So with these two, the hours passed sweetly and swiftly, with the blue sky overhead, while far away in the distance, and steeped in sunny haze, stretched the lovely Carse of Gowrie; and talking of themselves, their past folly, their present joy, and the brilliant future that was to come, they billed and cooed after the fashion of all lovers since flowers grew in Eden.
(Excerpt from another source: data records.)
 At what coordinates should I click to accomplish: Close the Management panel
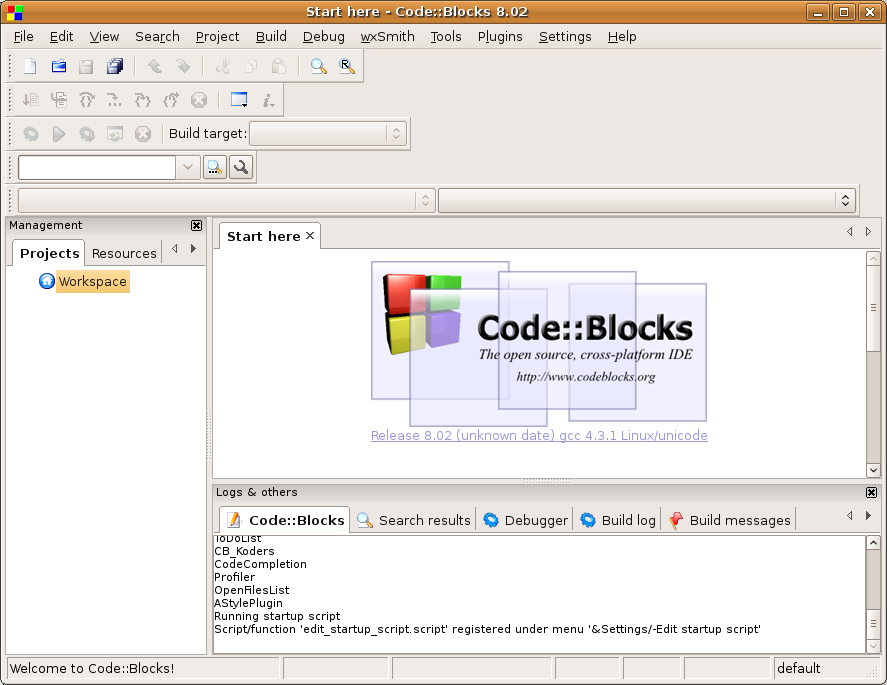(196, 226)
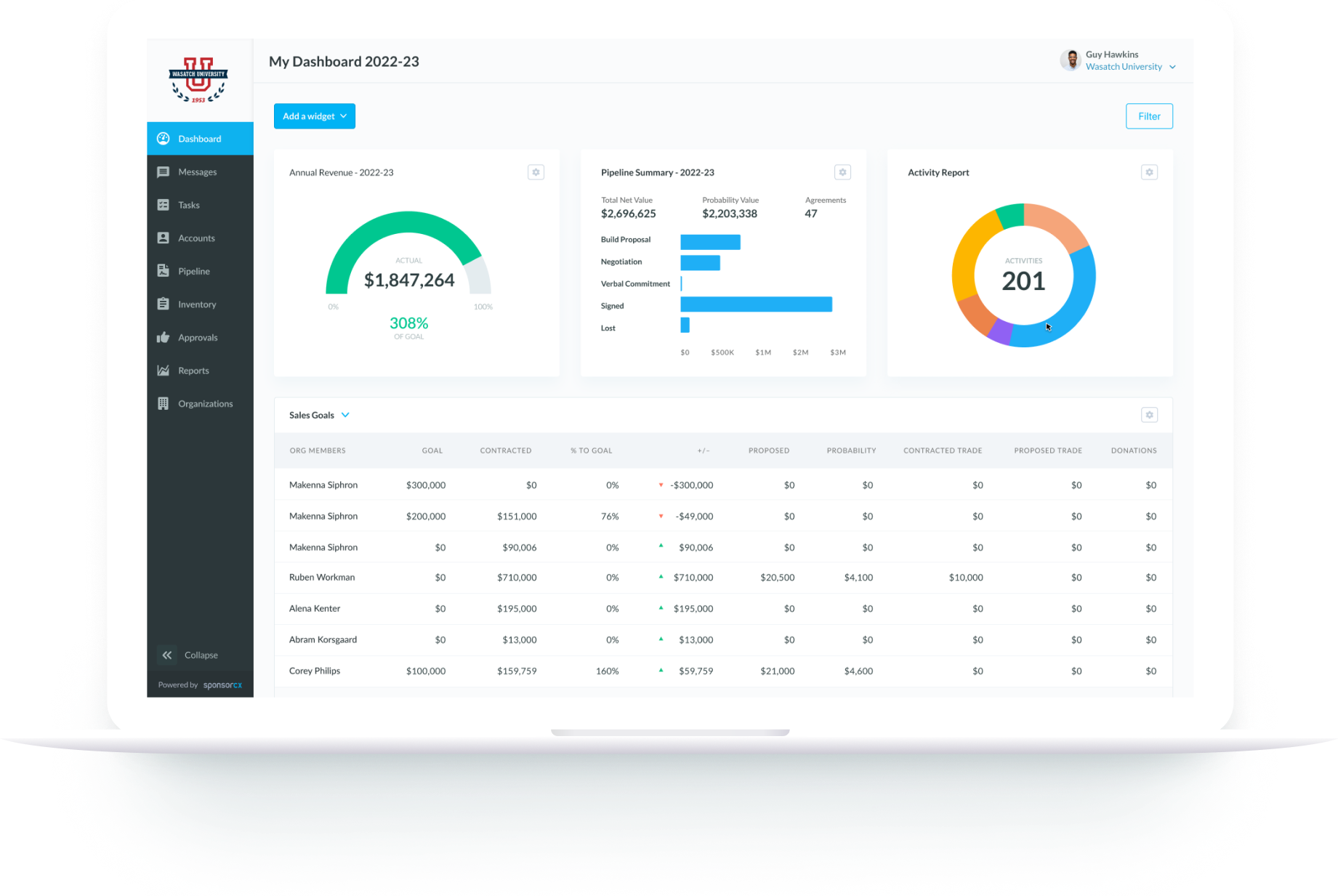Open the Reports chart icon
This screenshot has height=896, width=1338.
(x=164, y=370)
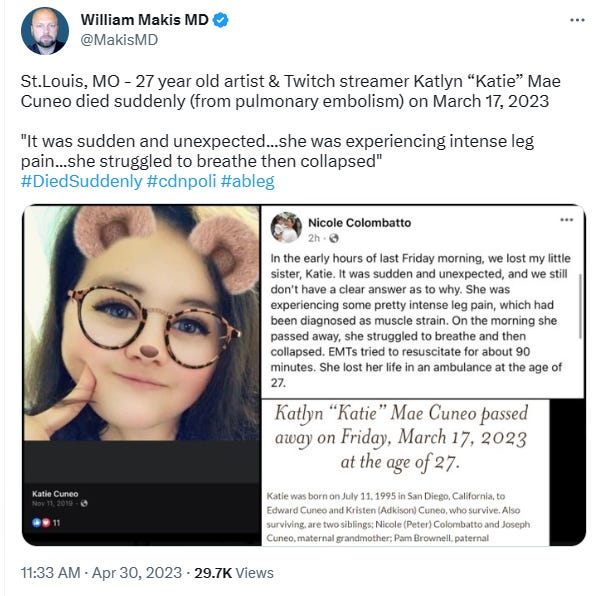View the 29.7K Views count
This screenshot has height=596, width=603.
[x=234, y=573]
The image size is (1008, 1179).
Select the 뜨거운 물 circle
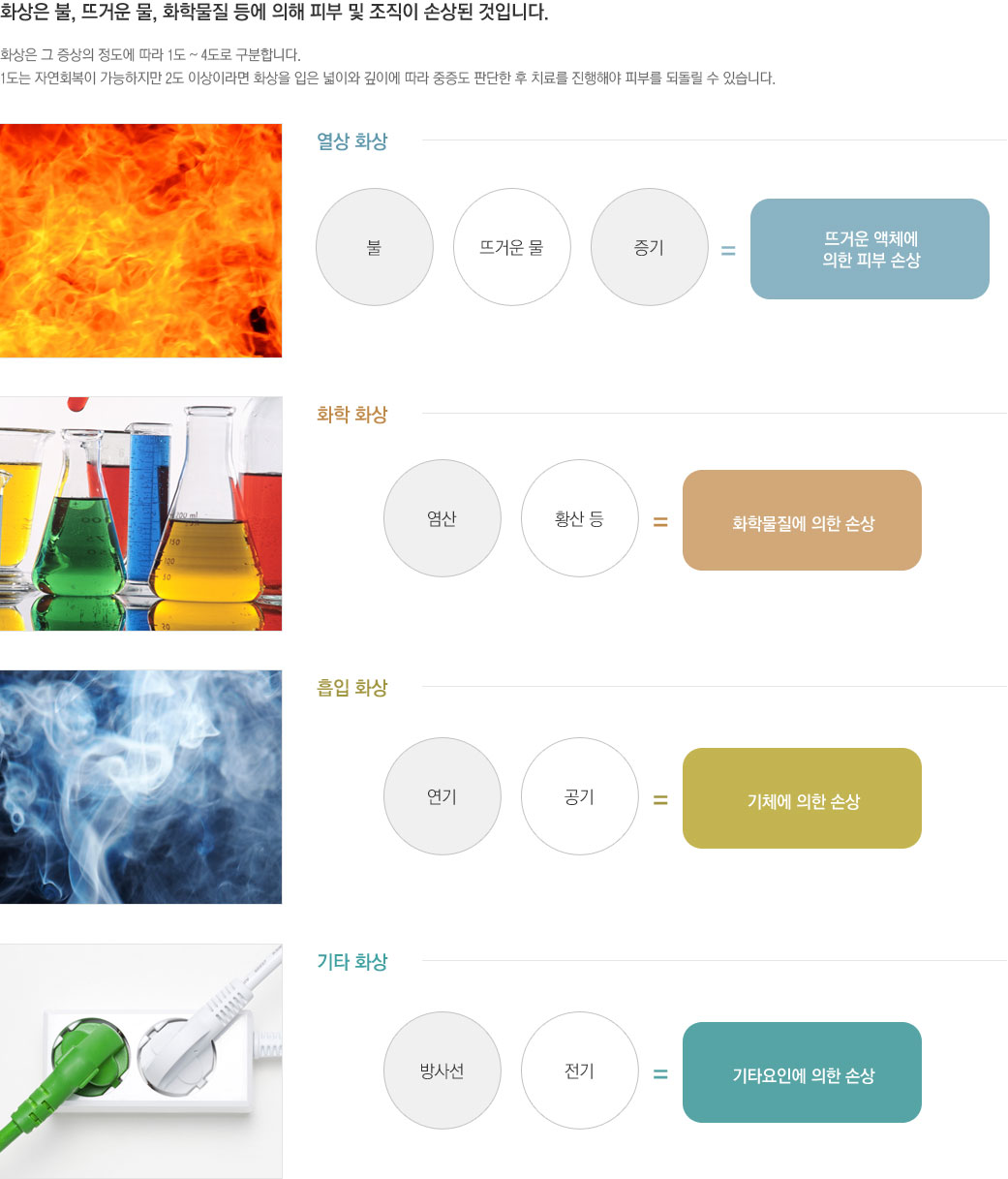512,247
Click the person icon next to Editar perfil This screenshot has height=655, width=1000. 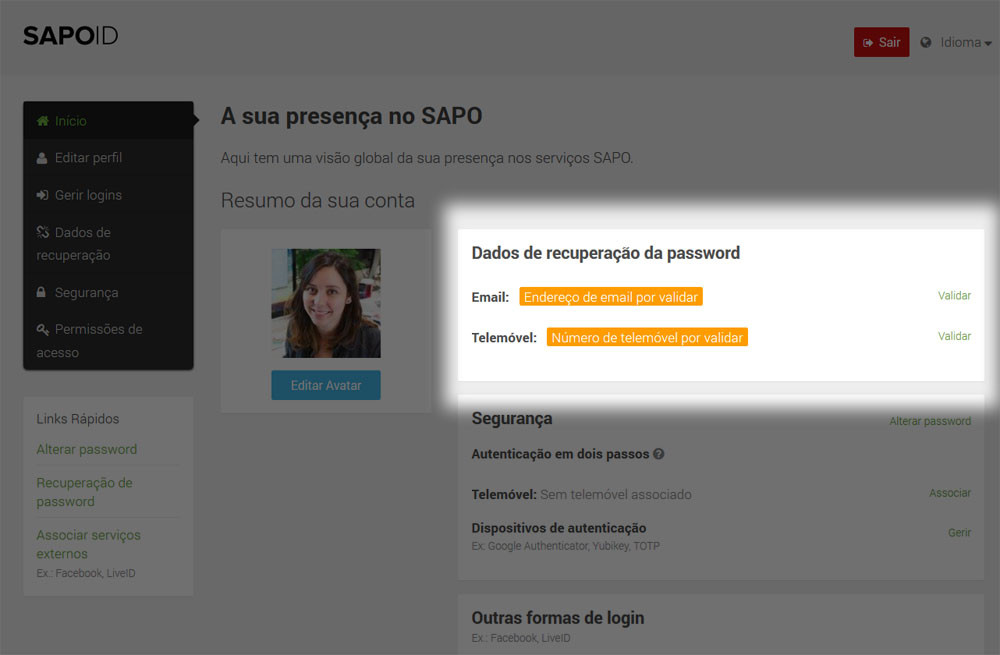coord(41,157)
Allan lolled at length on the stone bartizan of the tower whence molten lead and arrows had more than once been launched on a foe beneath, Olive with her fair head reclined against his shoulder toying with her fruit, while he did so with her silky hair, or kissed her lips and hands, and called her all manner of funny and endearing names that would look rather odd in print; and yet amid their present happiness it was strange that each wondered more than once, if coldness or estrangement would ever come between them again.
Never—oh, never.
'You complained that the gardeners saw me kissing you in the rosery yesterday, Olive,' said Allan. 'Now, little woman, who should I kiss if I don't kiss you? Well, only the crows overhead can see us up here, at all events.'
But now as he toyed with her hands, marvelling as he did so at their whiteness and beauty, and anon played with the bangles that encircled her rounded arms, he bethought of the one worn—yes, actually worn—by Holcroft, and silently he resolved to possess himself of it without delay; so, ere the bell rang for luncheon, he made an excuse, conducted his cousin, with many a pause and long delay which were not idly spent, down the dark and winding staircase from the head of the tower.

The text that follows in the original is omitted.